▸ **原文**:

民際センタースタッフ 冨田直樹のカンボジア出張報告④ ~職業訓練校と生徒の進路先~
ユニセフの統計によれば、カンボジアの2008~2011年の中学純就学率は男子36%、女子39%。
さらに出張報告②で示した表からもわかるように、中学校に就学しても留年・ドロップアウトする生徒が少なくなく、中学校を卒業できる生徒はさらに減ってしまいます(卒業できるのは、学齢期の生徒10人に3人程度でしょうか)。
では、ようやく中学を卒業したとして、その後、どのような進路を歩むのでしょうか?
残念ながら、その統計は手元にありませんが、生徒の皆さんに質問した限り、ほとんどの生徒は「希望としては大学に行きたい」と言っていたので、普通課の高校への就学を希望しているようです。しかし、大学まで進む生徒はさらにほんの一握り。
普通課の高校卒業では彼らが希望する先生や看護士になることはできず、また、企業の数は非常に少ないので選択肢は限られ、さらに、普通課ゆえ手に技術を持たないので、靴工場か縫製工場で単純労働をする以外の仕事を得るのは難しいようです。
しかし、普通課の高校ではなく職業訓練校に進むのでしたら技術を習得でき、卒業後の就職に困らず、その技術を生かした仕事に就くことができます。
カンポート県からシアヌークビルに入ったところにある職業訓練校は、高校(3年間)と短大(2年間)のコースがあり、2010年には大学のコース(4年間)も設置しました。

▸ **掲載一覧**:
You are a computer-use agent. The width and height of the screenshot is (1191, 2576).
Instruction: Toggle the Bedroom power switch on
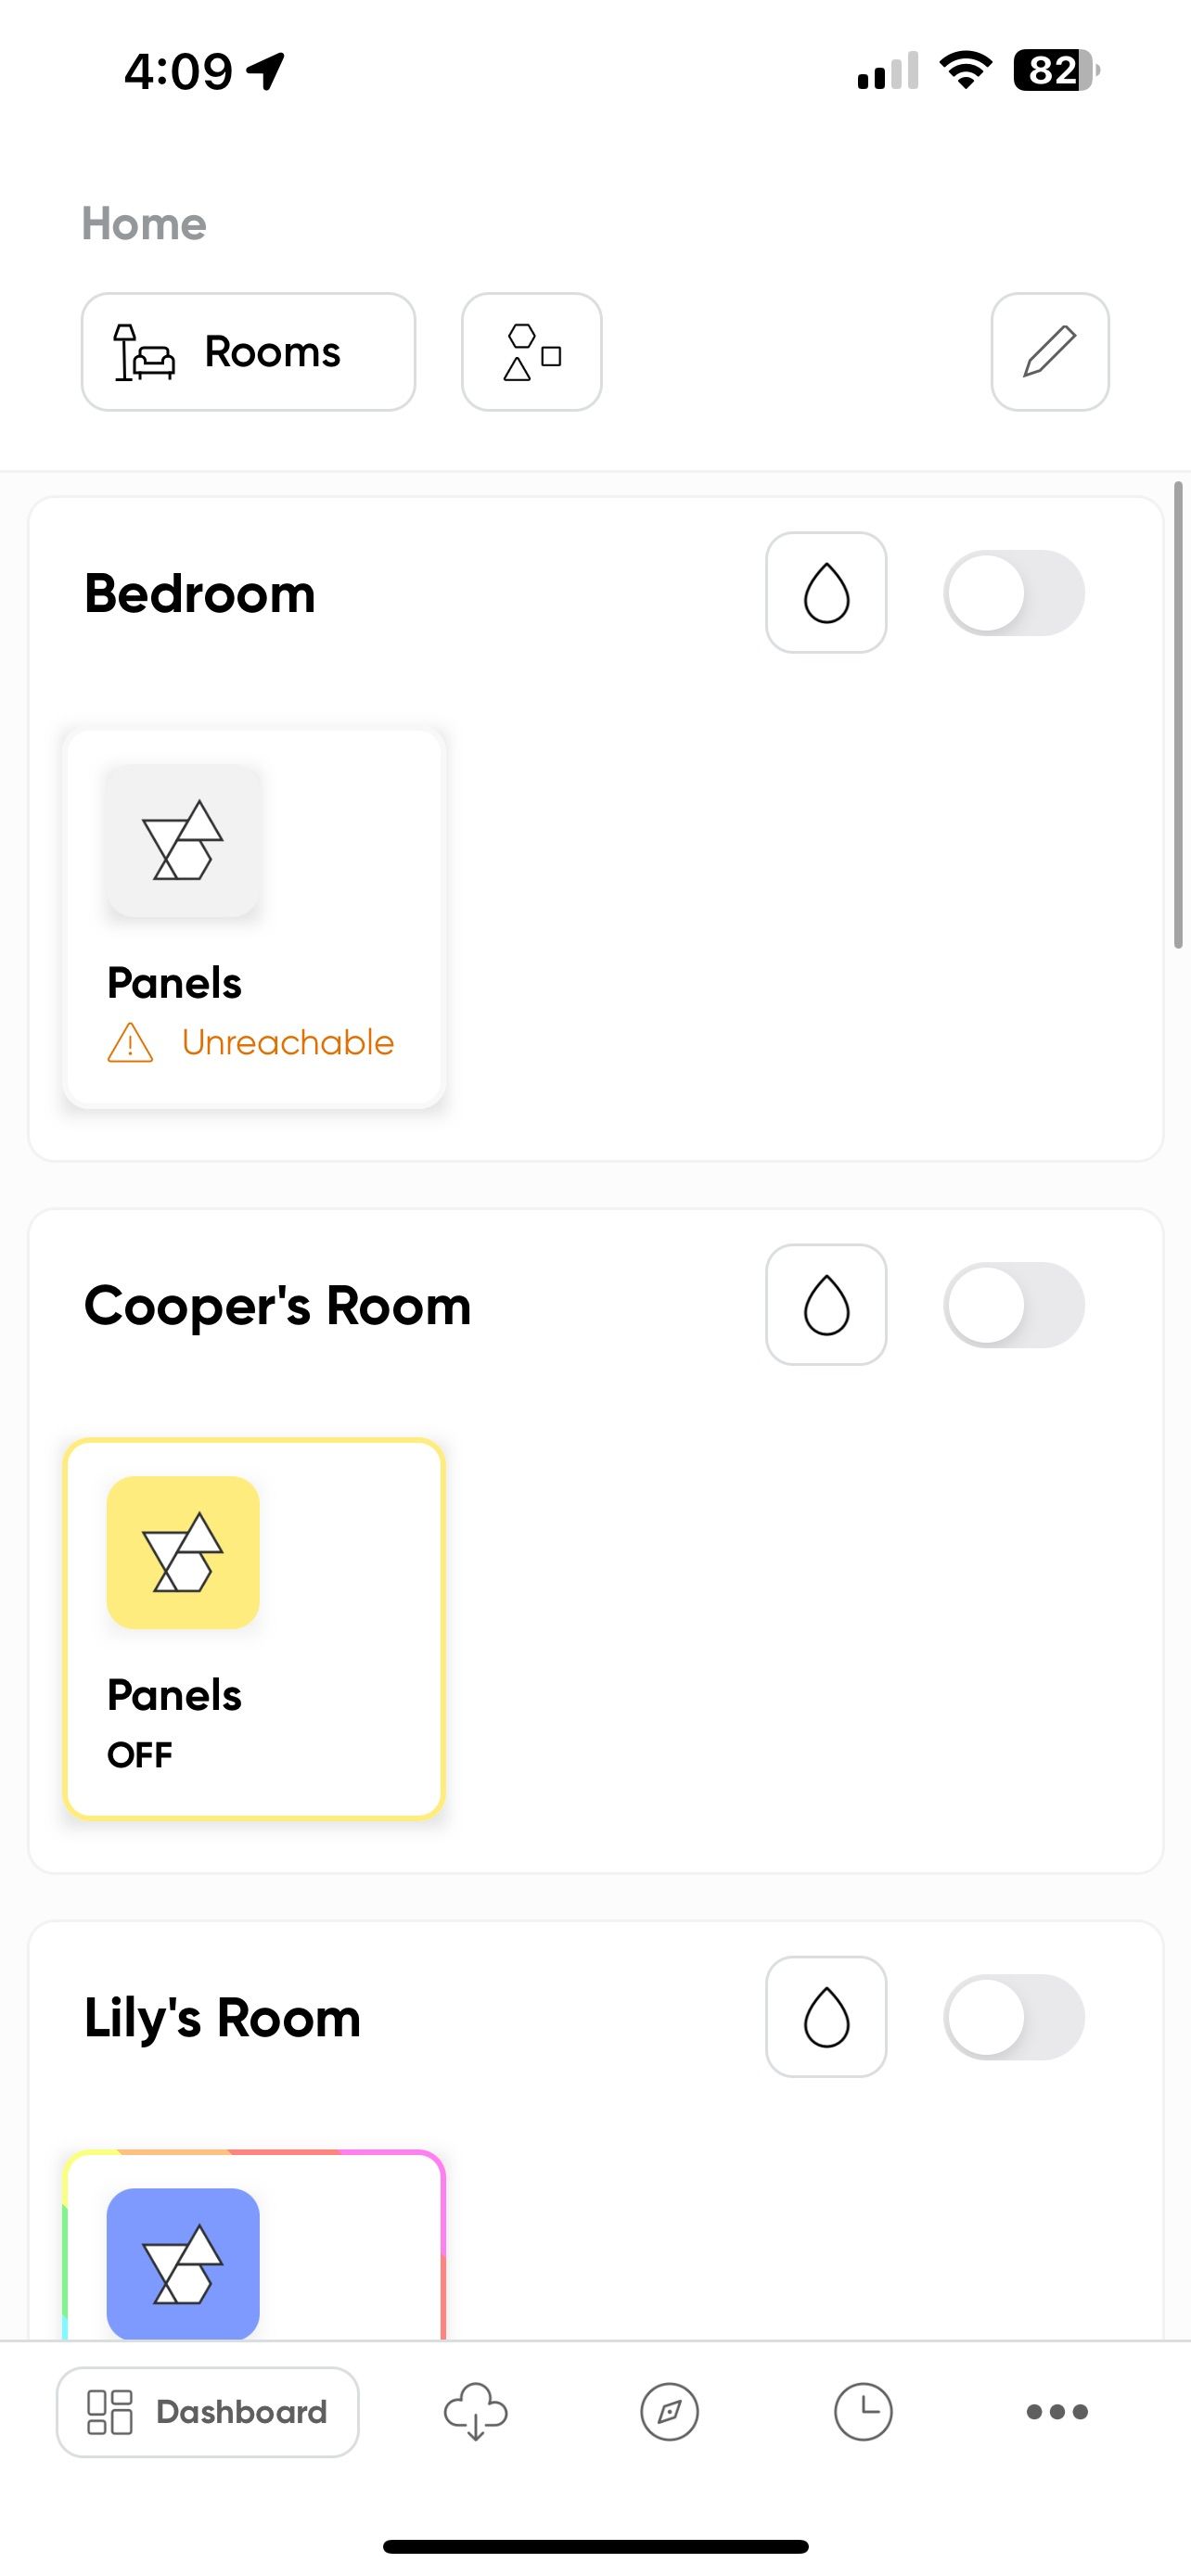click(1014, 592)
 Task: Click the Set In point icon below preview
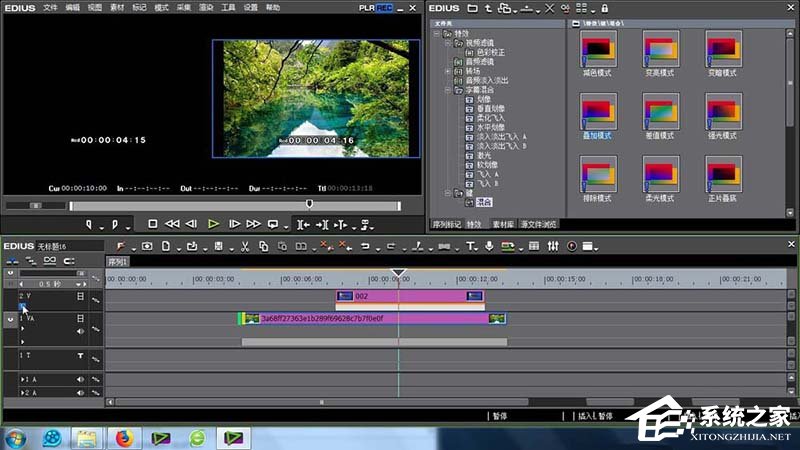pos(91,224)
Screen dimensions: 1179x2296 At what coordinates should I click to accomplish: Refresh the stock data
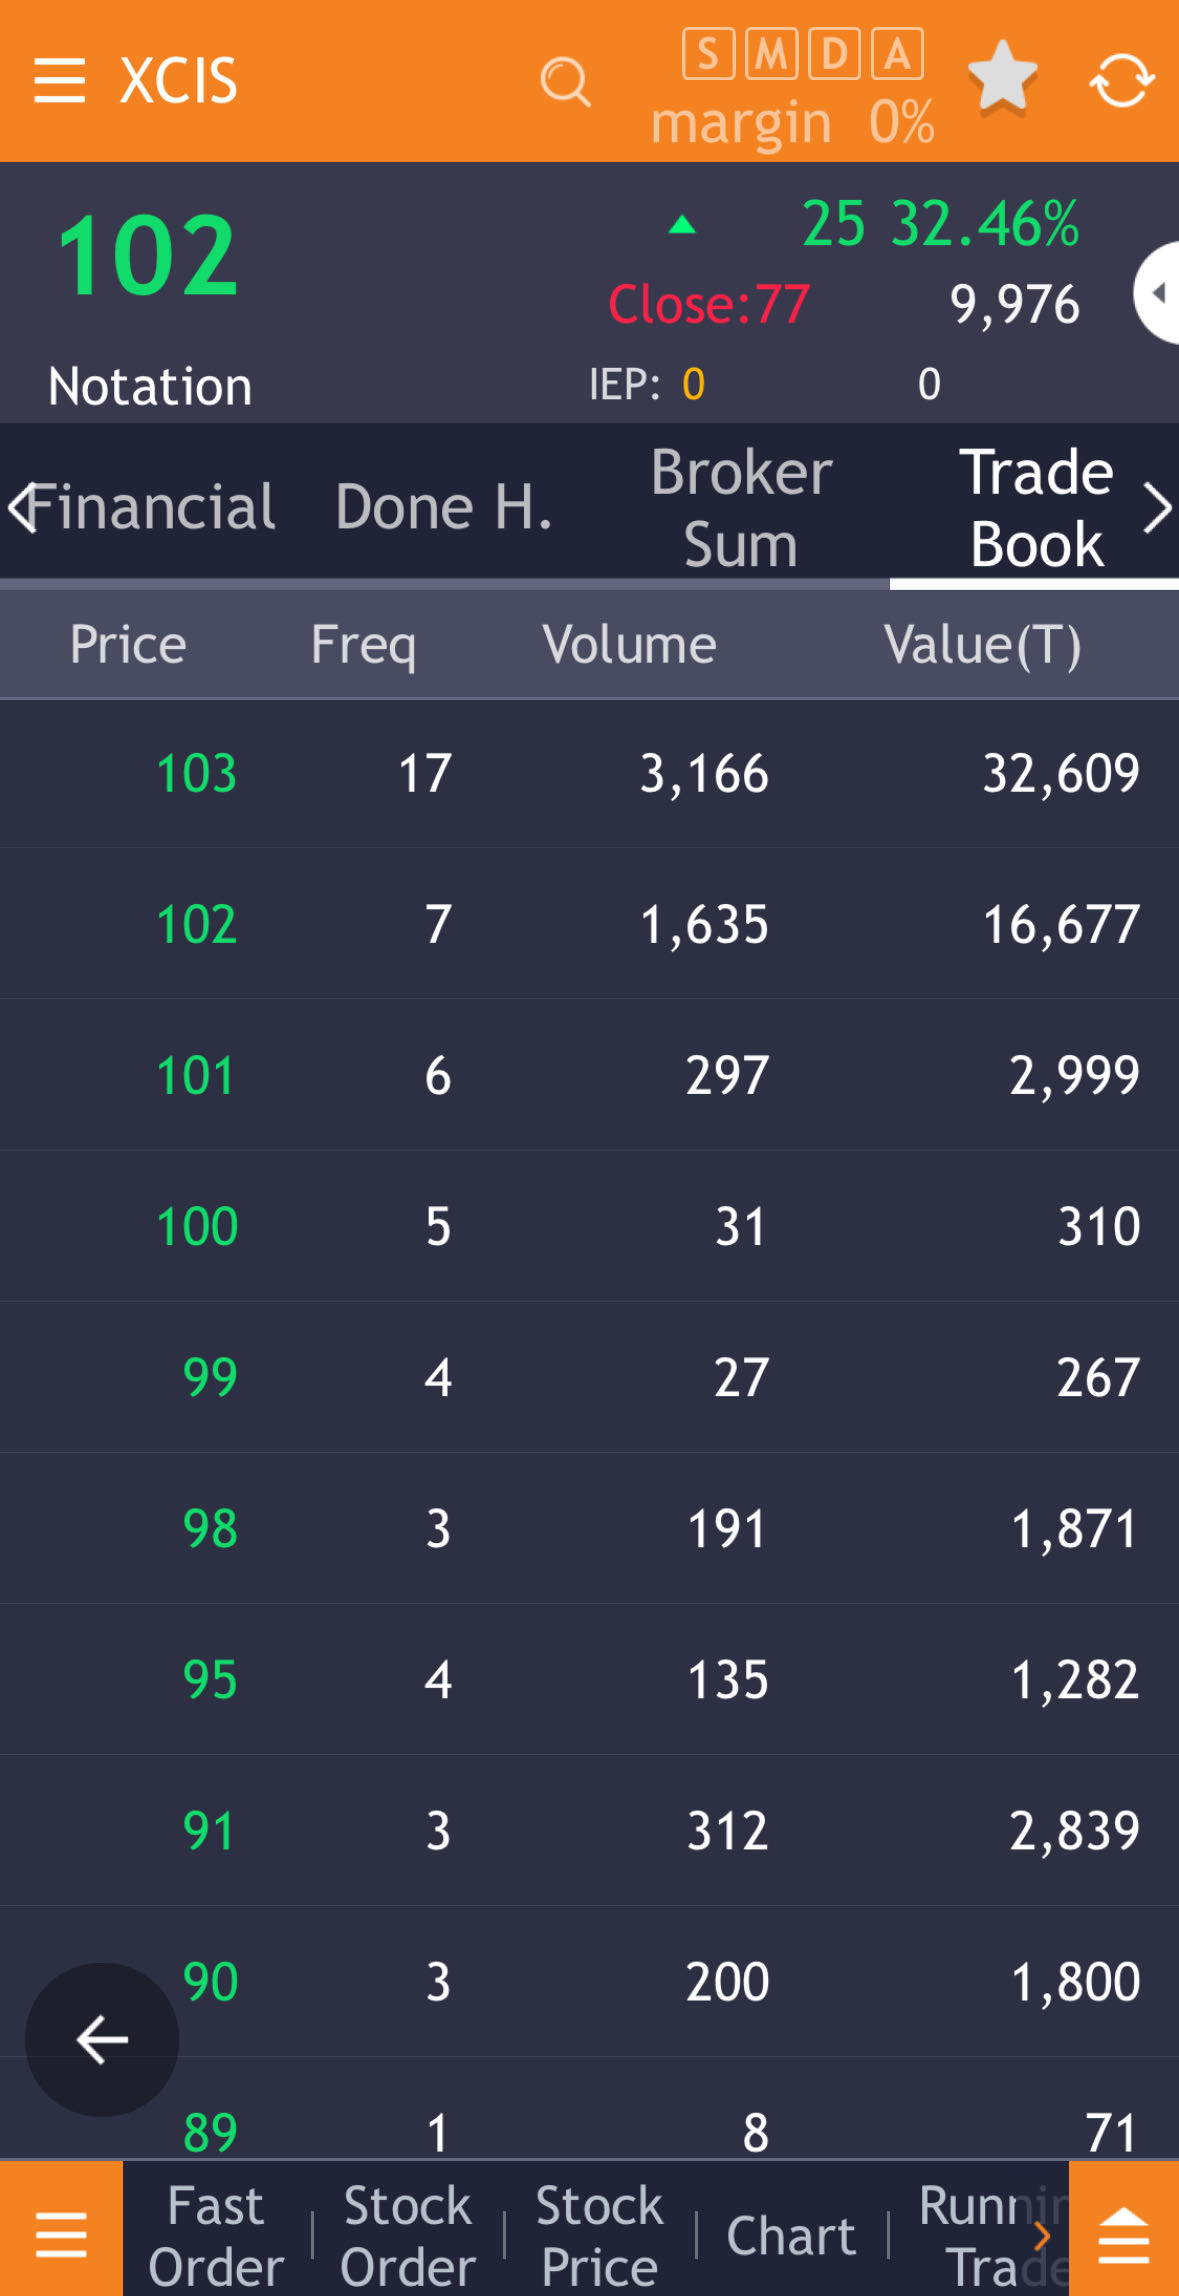(x=1122, y=80)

▸ **課題**:
原文を最初から最後まで、一字も変えずに抜き出せ。 この一覧は別の出典から取ったものである。

▸ **解答**:
民際センタースタッフ 冨田直樹のカンボジア出張報告④ ~職業訓練校と生徒の進路先~
ユニセフの統計によれば、カンボジアの2008~2011年の中学純就学率は男子36%、女子39%。
さらに出張報告②で示した表からもわかるように、中学校に就学しても留年・ドロップアウトする生徒が少なくなく、中学校を卒業できる生徒はさらに減ってしまいます(卒業できるのは、学齢期の生徒10人に3人程度でしょうか)。
では、ようやく中学を卒業したとして、その後、どのような進路を歩むのでしょうか?
残念ながら、その統計は手元にありませんが、生徒の皆さんに質問した限り、ほとんどの生徒は「希望としては大学に行きたい」と言っていたので、普通課の高校への就学を希望しているようです。しかし、大学まで進む生徒はさらにほんの一握り。
普通課の高校卒業では彼らが希望する先生や看護士になることはできず、また、企業の数は非常に少ないので選択肢は限られ、さらに、普通課ゆえ手に技術を持たないので、靴工場か縫製工場で単純労働をする以外の仕事を得るのは難しいようです。
しかし、普通課の高校ではなく職業訓練校に進むのでしたら技術を習得でき、卒業後の就職に困らず、その技術を生かした仕事に就くことができます。
カンポート県からシアヌークビルに入ったところにある職業訓練校は、高校(3年間)と短大(2年間)のコースがあり、2010年には大学のコース(4年間)も設置しました。